She stepped inside, announcing her presence to be certain he didn't misread her approach and attack.
”Anyone here?” she said. ”I want to speak with...with Randolph Jaffe.”
She chose to call him by that name in the hope of appealing to the man he'd been rather than the Artist he'd aspired to being. It worked. From a fissure in the furthest corner of the chamber a voice as fatigued as her own emerged.
”Who are you?”
”Tesla Bombeck.”
She started towards the fire, using it as an excuse to enter. ”Don't mind do you?” she said, stripping off her sodden gloves and extending her palms to the joyless flames.
”There's no heat,” Jaffe said. ”It's not a real fire.”
”So I see,” she said. The fuel looked to be rotted matter of some kind. Terata. The smoky glow which she'd taken for flame was the last vestiges of their decay.
”Looks like we're on our own,” she said.
”No,” he said. ”I'm on my own. You've brought people.”
”Yes. I have. You know one of them. Nathan Grillo?”
The name brought Jaffe out of hiding.
Twice she'd seen insanity in his eyes. Once at the Mall, pointed out by Howie. The second time when he'd stumbled out of the Vance house, leaving the schism he'd opened roaring behind him. Now she saw it a third time, but intensified.
”Grillo is here?” he said.
”Yes.”
”Why?”
”Why what?”
”Why are you here?”
”To find you,” she explained. ”We need...we need your help.”

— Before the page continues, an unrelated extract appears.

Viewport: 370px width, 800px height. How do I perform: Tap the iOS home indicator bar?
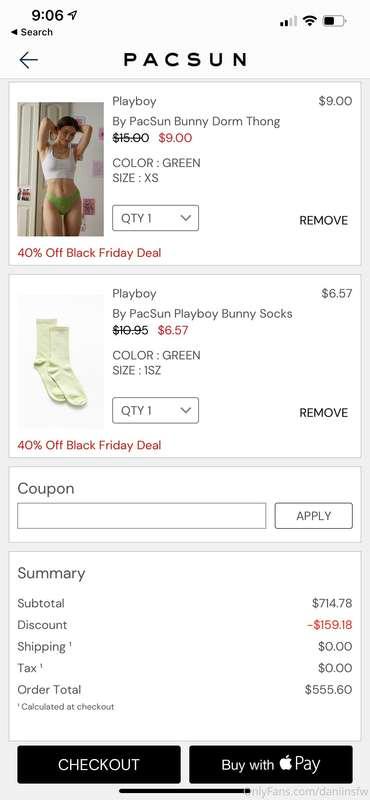(185, 791)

The lunatic eyes swivelled in Tesla's direction. There was, she thought, some vague other form hovering around him, like a shadow thrown through smoke. A head swollen to grotesque proportions. She tried not to think too hard about what it was, or what its appearance signified. There was only one issue here: getting this madman to unburden himself of his secrets. Best perhaps that she volunteered one of her own first.
”We've got something in common,” she said. ”Quite a few things in fact, but one in particular.”
”The Nuncio,” he said. ”Fletcher sent you for it, and you couldn't resist it.”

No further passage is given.